Your instructions
Copy out every line of the records where the string "agent" occurs.

Study material

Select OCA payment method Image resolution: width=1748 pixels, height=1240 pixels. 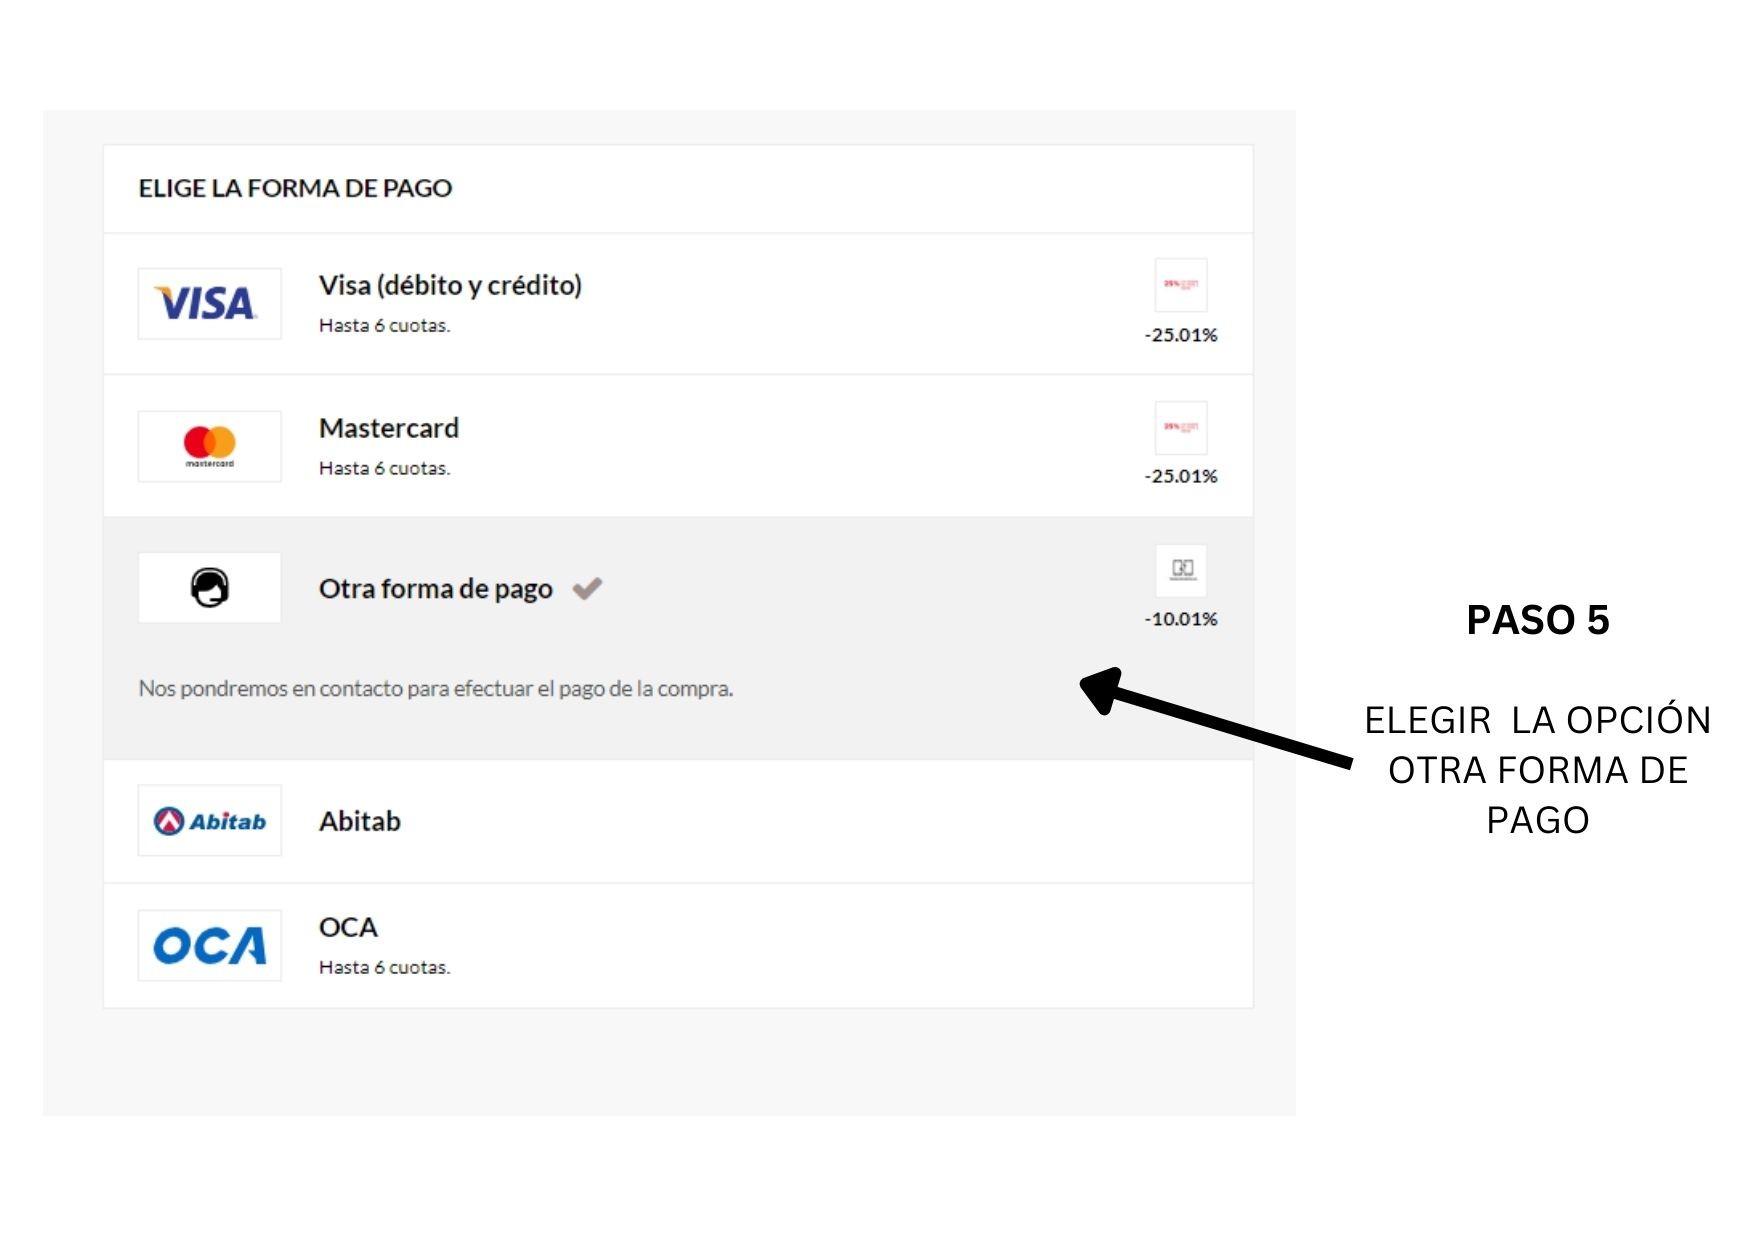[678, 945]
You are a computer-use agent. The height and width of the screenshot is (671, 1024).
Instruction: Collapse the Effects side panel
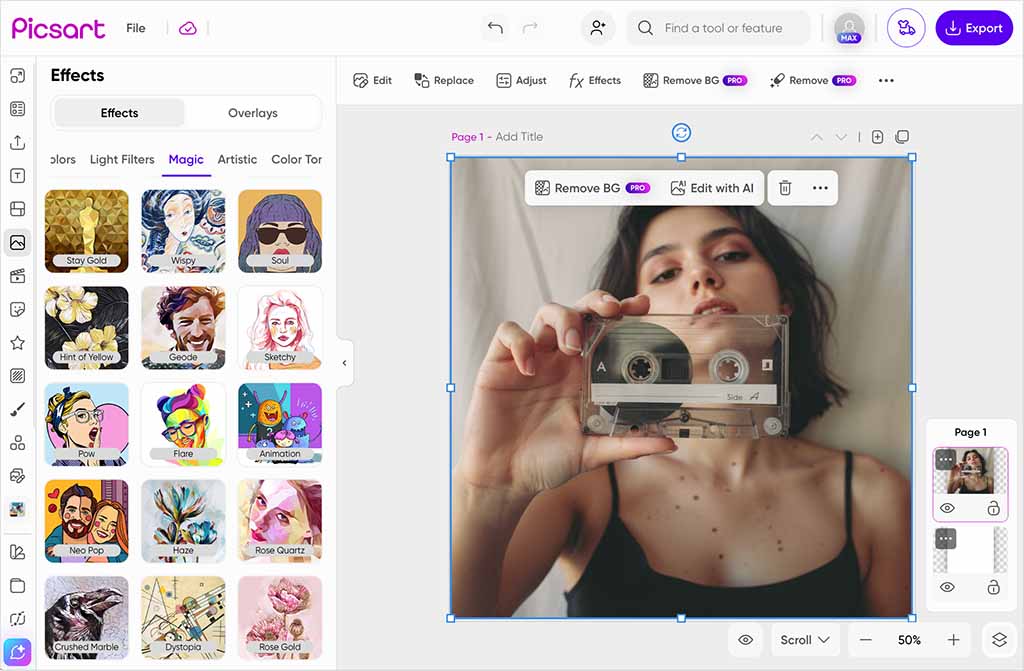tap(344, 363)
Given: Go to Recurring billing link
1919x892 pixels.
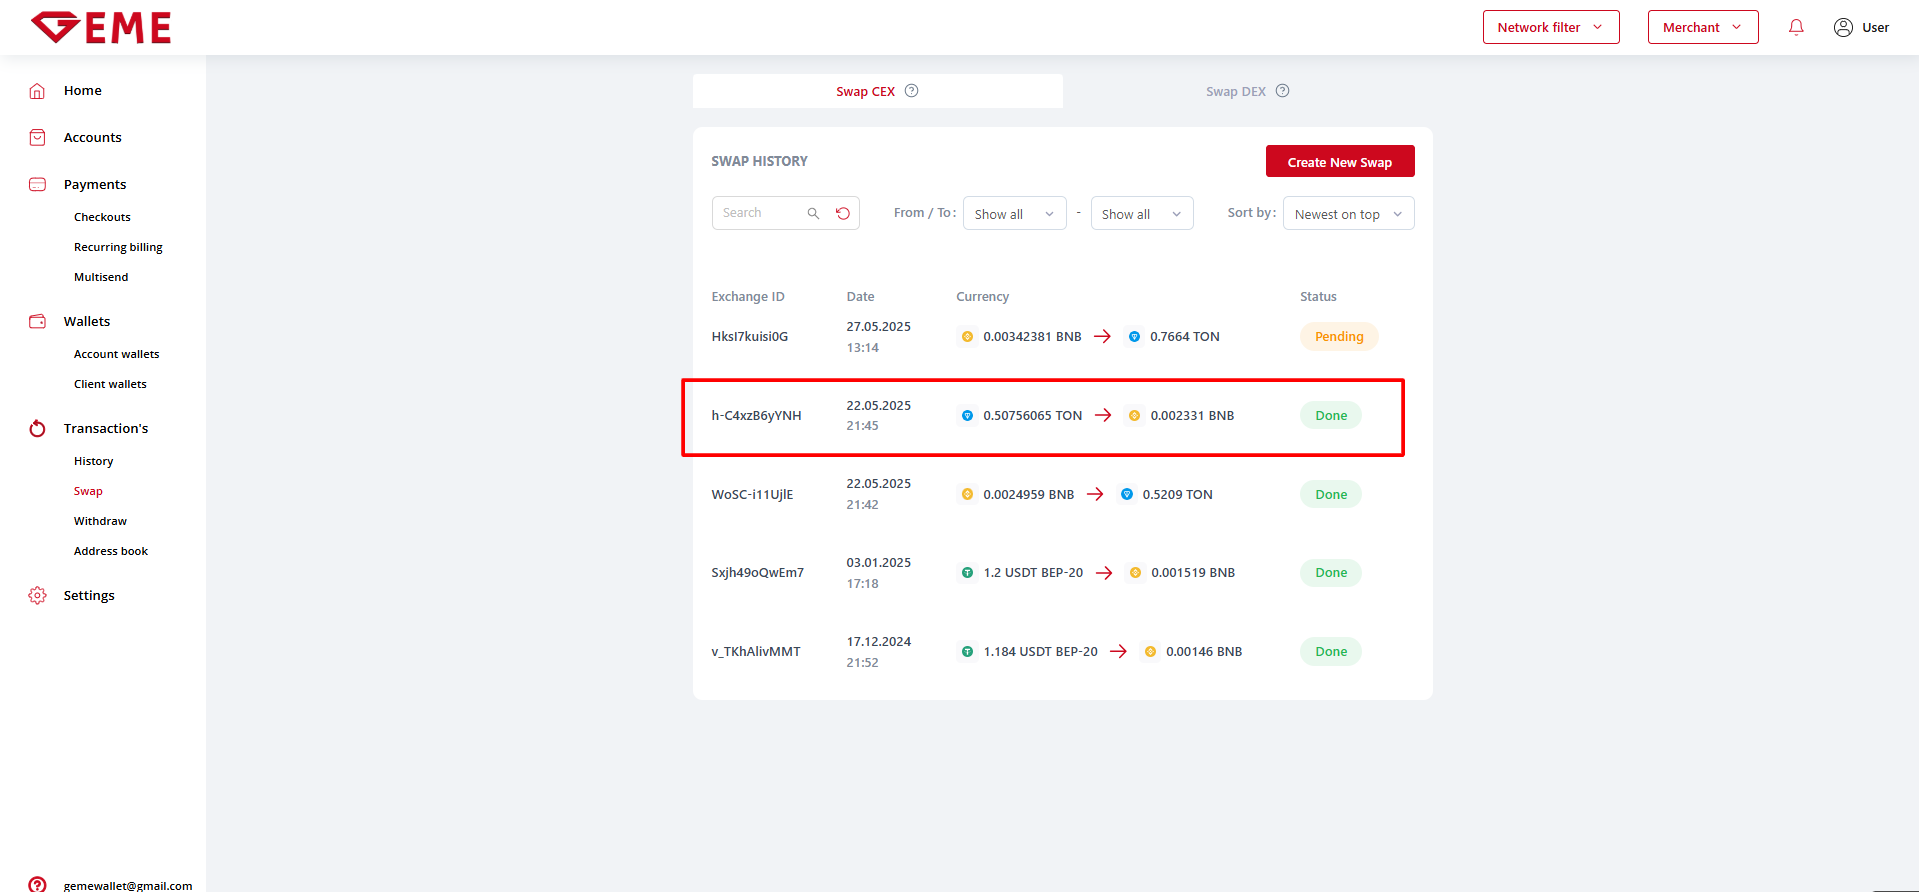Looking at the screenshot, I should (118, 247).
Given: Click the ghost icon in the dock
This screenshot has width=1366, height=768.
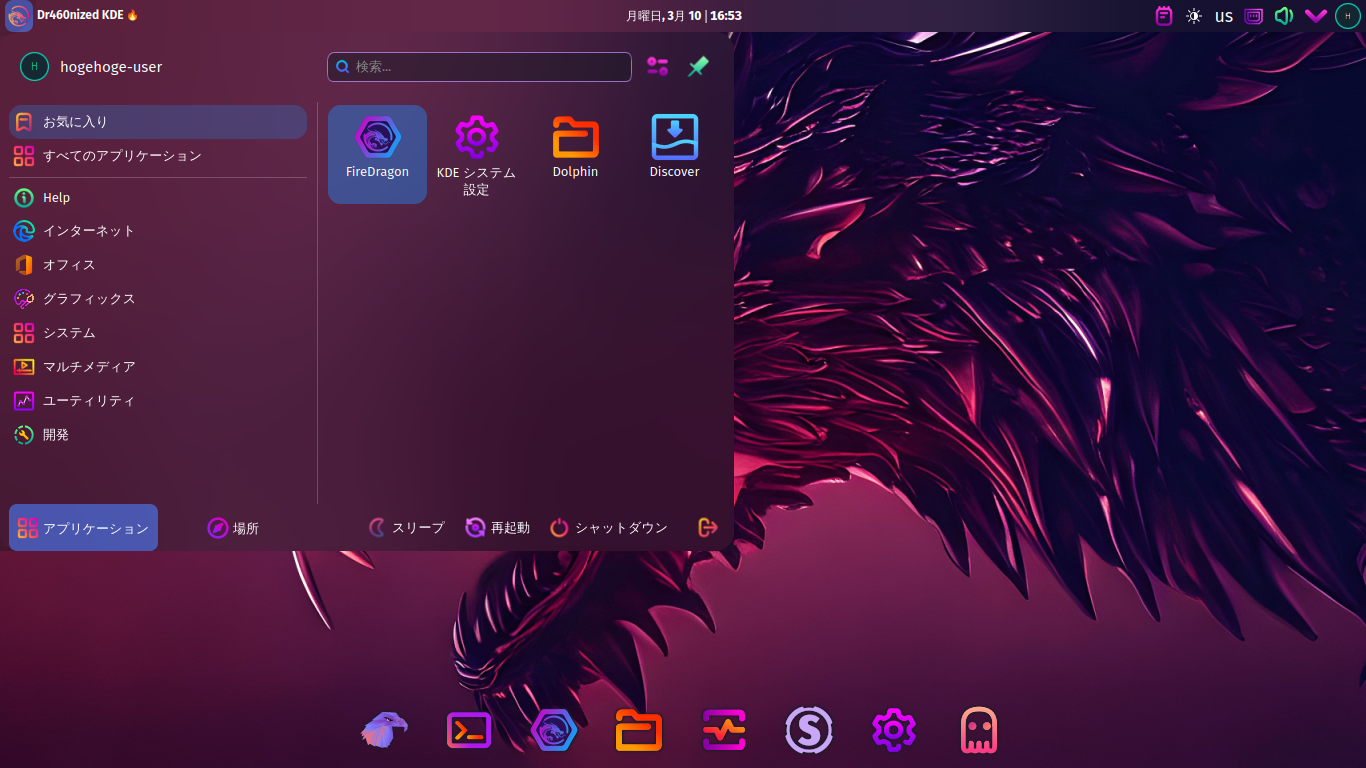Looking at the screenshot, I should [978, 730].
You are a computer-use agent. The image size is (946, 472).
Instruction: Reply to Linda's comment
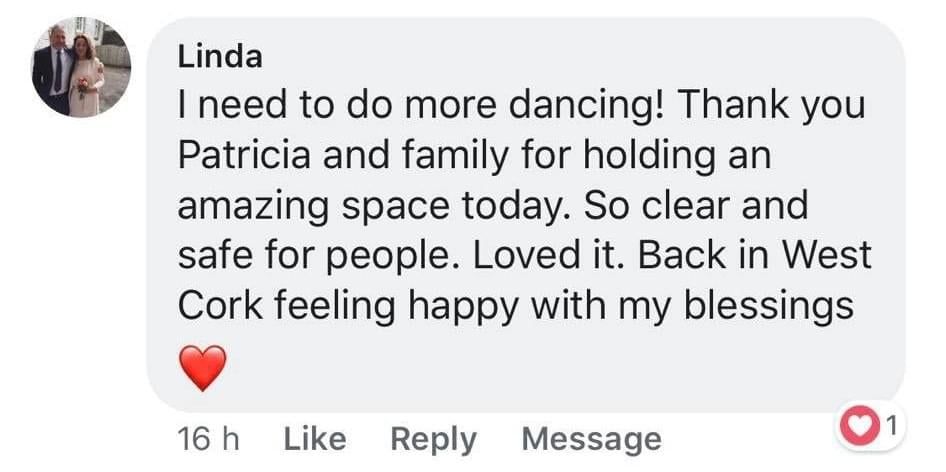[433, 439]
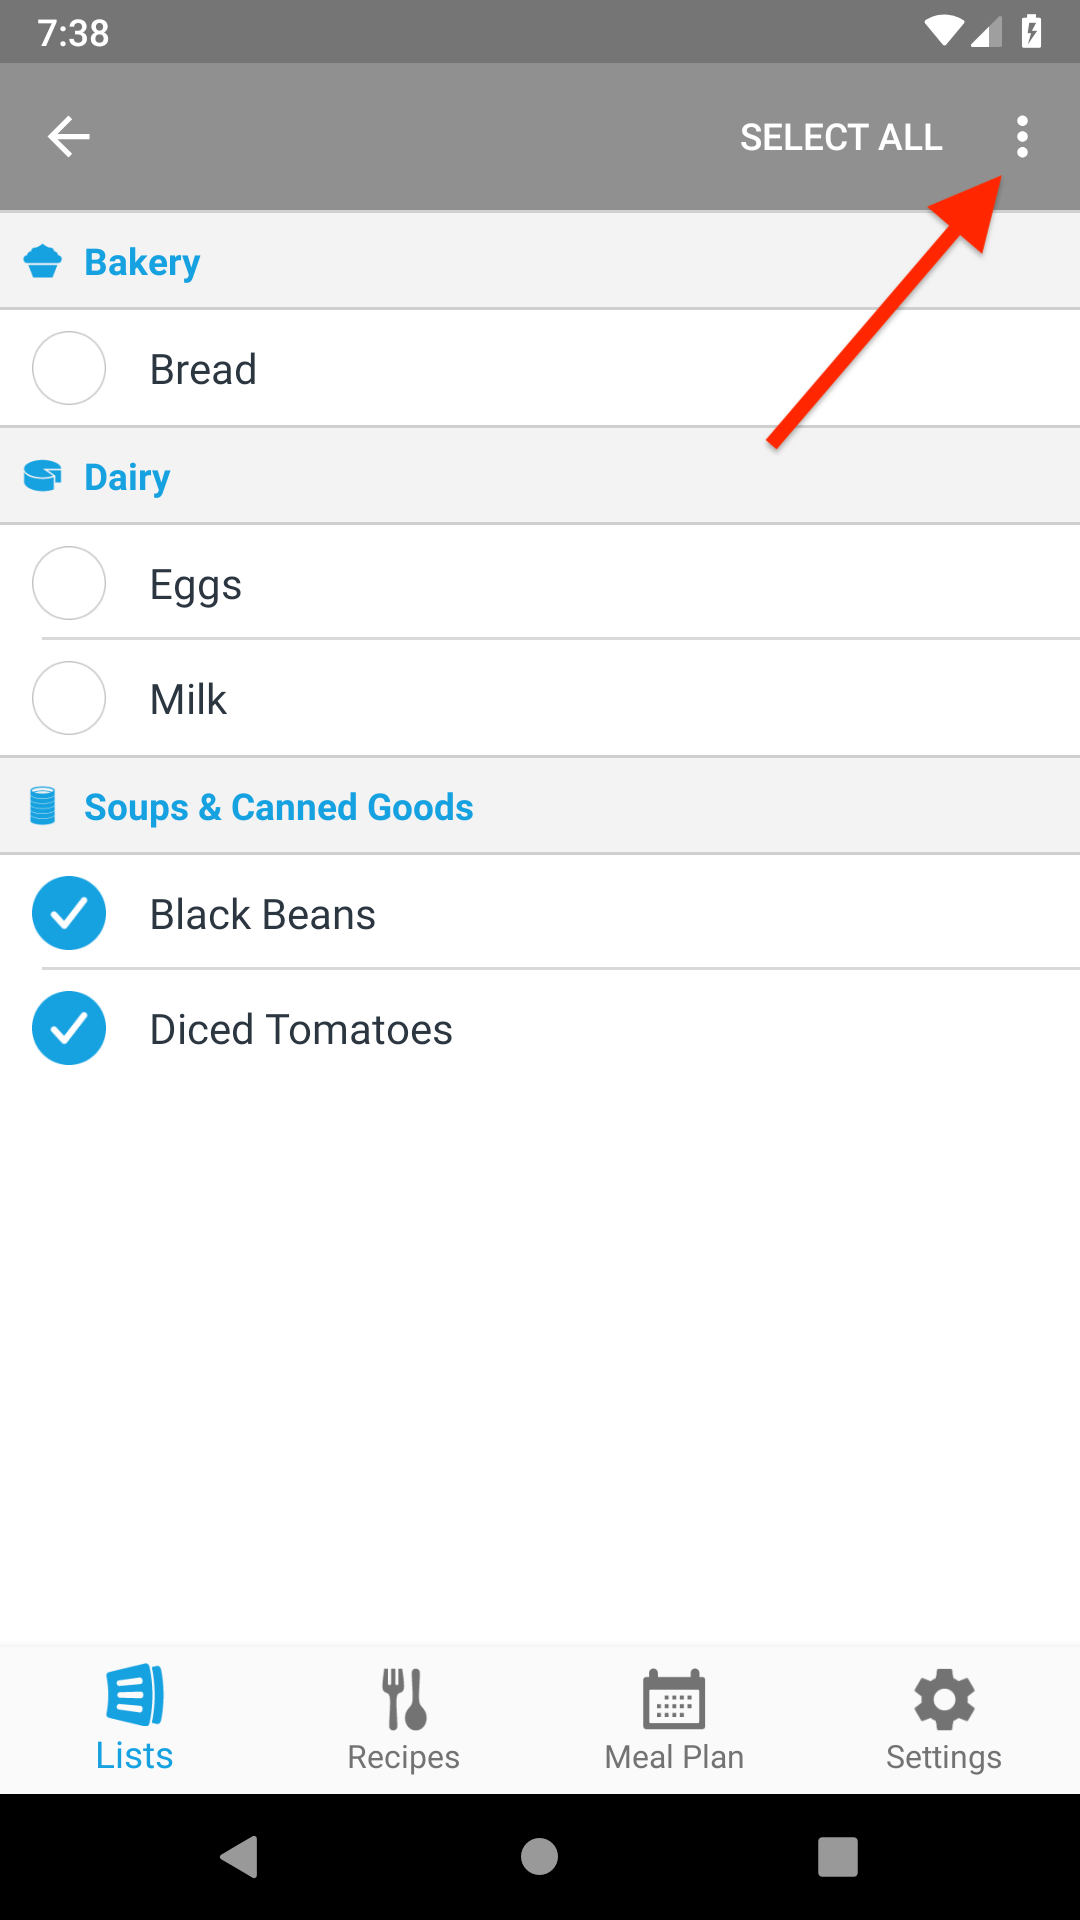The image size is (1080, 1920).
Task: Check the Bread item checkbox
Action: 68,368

Task solution
You are a computer-use agent. The height and width of the screenshot is (671, 1024).
You are a computer-use agent. The image size is (946, 472).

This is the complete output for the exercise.